This morning I had an interesting experience. It is the feast of St. Teresa of Avila, so some of the local Carmelite community met for Mass and a little reception later. There weren't that many of us, and after even a few of the few had to leave, the other few stayed to chat about our lives.
And I faced this scenario that seems to constantly repeat throughout my life.
One woman talked about how at the current stage in life, the Lord is showing her to retreat from a lot of activity and learn to be really, completely quiet inside. Others seemed to nod in sympathy.
And I felt like a salmon swimming upstream.

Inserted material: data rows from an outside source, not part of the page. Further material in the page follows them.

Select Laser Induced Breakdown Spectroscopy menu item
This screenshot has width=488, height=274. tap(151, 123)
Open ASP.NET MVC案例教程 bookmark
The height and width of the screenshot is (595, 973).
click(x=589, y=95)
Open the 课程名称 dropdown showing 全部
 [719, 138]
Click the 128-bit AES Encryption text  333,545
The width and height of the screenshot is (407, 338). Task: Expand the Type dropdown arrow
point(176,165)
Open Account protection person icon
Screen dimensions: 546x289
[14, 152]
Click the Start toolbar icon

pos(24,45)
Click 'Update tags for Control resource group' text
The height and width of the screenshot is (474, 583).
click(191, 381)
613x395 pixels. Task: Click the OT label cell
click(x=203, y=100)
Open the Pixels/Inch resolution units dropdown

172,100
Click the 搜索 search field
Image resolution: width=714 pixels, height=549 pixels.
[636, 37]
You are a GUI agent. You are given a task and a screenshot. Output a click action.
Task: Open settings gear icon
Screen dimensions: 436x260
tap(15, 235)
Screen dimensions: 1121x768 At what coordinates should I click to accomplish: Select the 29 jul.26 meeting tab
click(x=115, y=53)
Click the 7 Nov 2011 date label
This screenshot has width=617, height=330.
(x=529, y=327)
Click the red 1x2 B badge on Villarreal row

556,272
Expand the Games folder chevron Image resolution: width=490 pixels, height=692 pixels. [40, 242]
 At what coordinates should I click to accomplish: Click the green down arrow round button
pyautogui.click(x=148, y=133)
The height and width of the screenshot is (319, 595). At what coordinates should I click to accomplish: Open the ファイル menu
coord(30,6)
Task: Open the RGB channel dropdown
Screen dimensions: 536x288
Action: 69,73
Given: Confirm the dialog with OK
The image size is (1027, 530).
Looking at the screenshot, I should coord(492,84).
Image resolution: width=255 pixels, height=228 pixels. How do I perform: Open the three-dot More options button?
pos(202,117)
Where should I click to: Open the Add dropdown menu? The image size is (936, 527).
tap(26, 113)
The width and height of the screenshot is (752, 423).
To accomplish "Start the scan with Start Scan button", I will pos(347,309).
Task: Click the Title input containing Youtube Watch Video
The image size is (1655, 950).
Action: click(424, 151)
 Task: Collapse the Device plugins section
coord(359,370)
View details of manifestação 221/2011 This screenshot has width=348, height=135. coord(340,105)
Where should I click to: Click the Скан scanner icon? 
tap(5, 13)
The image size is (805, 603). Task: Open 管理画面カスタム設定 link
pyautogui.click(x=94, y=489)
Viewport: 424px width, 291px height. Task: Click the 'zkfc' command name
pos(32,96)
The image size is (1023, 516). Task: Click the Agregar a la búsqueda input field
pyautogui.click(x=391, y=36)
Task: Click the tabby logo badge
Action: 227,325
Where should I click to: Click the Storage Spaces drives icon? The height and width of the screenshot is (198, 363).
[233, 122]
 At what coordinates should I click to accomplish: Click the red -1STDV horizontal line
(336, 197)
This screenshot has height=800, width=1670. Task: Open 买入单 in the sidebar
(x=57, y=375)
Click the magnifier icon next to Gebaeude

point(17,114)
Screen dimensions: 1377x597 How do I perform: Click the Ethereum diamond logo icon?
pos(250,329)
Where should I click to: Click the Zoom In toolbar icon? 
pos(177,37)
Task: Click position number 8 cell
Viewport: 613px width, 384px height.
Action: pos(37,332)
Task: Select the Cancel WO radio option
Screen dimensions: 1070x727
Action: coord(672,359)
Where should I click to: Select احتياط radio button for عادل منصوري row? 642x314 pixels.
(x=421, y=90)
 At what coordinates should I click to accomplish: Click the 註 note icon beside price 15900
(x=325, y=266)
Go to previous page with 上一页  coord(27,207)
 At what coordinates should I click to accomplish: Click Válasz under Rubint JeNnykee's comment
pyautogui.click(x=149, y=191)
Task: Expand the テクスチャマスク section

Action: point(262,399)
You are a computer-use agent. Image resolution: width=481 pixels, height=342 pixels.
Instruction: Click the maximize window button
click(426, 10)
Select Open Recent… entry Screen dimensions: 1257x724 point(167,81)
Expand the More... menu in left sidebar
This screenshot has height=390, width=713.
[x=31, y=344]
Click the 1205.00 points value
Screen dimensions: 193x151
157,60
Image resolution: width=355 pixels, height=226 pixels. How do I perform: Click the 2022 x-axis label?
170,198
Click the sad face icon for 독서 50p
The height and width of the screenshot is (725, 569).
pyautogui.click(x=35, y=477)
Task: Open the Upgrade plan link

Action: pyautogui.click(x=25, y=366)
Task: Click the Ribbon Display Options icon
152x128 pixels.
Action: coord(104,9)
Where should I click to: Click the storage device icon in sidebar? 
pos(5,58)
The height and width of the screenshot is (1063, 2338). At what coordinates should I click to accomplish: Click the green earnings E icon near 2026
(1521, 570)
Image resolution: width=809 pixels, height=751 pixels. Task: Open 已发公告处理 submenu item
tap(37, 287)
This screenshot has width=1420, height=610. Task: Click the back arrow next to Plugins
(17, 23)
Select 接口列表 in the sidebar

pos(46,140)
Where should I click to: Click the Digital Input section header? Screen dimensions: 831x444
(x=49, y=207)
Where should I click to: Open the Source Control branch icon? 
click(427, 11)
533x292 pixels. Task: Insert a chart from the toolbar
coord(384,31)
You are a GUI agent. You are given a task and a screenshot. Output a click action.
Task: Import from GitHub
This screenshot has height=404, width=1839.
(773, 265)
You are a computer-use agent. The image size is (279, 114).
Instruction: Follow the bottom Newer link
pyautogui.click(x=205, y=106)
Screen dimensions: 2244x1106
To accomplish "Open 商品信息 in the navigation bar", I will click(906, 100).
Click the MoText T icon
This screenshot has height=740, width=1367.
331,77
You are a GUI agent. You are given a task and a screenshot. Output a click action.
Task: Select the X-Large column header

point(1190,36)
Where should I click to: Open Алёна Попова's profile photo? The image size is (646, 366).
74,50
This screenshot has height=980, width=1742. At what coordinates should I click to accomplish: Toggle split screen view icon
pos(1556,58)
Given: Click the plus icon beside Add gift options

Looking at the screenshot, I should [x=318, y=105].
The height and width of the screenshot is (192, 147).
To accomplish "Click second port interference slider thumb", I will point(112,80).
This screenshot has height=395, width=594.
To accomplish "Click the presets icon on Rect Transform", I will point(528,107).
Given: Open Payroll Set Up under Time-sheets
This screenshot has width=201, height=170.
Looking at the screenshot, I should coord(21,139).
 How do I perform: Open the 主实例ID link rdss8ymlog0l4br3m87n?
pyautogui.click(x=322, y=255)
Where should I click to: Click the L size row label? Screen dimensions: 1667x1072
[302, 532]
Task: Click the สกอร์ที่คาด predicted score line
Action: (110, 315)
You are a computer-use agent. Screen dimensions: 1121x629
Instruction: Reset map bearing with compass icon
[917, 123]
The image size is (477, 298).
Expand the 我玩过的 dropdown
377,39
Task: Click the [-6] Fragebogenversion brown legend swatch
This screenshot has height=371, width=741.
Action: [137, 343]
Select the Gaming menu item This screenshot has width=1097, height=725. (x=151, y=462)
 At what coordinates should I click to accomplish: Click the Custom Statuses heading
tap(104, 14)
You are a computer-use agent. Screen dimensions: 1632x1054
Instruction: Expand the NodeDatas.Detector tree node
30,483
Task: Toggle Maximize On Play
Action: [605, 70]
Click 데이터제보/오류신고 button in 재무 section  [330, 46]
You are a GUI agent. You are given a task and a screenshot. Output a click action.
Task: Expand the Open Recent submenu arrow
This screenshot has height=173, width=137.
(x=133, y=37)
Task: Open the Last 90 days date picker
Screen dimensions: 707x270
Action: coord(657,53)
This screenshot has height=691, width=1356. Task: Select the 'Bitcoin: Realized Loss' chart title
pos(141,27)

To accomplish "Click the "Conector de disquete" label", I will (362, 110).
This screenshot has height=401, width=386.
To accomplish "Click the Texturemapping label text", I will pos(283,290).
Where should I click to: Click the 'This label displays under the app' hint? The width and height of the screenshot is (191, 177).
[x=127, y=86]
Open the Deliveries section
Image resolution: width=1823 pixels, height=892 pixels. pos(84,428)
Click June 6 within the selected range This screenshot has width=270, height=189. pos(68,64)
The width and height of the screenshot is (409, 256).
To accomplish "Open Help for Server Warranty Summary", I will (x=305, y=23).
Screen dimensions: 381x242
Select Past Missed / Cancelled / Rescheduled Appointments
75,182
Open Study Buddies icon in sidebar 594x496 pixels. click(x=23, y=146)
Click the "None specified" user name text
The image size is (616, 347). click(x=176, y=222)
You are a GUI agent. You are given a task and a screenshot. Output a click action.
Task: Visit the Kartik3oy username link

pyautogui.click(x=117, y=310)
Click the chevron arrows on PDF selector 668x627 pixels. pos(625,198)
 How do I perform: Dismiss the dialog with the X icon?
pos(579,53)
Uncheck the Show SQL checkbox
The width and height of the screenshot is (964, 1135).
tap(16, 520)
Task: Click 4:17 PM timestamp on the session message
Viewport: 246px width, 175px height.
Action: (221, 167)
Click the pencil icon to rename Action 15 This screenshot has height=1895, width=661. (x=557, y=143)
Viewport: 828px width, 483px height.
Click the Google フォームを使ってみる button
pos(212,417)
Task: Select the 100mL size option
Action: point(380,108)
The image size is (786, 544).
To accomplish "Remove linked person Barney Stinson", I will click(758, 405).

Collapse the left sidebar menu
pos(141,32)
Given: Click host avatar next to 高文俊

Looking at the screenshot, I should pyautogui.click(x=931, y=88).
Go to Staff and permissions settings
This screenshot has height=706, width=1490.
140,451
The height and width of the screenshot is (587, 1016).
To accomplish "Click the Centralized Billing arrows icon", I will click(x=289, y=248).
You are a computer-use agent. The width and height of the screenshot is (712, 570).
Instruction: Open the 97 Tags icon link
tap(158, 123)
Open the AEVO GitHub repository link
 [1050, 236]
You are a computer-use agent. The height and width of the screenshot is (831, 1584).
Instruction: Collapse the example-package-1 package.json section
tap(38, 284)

Silence has been co-natural to me my whole life to the point where it sometimes is my vice. I wrote about this in this post. There is a difference between being externally quiet and having interior silence, and I get that. However, interior silence has come really relatively easily for me because of my externally quiet nature. I'm not a woman who is at all likely to over-extend herself in care giving, or one to whom people flock to get their needs cared for. I don't get emotionally drawn into worrying over how people are faring. At almost any point, I tend to have a very good feel for where I am "at" interiorly (even if I don't understand why I'm there). I spend lots of time, and have for my whole life, in the cavernous regions of my soul, to the point that sometimes I haven't known how to interact socially. I've intuited that I couldn't just pull people in to one of the only things I felt personally well-versed at discussing -- interior life.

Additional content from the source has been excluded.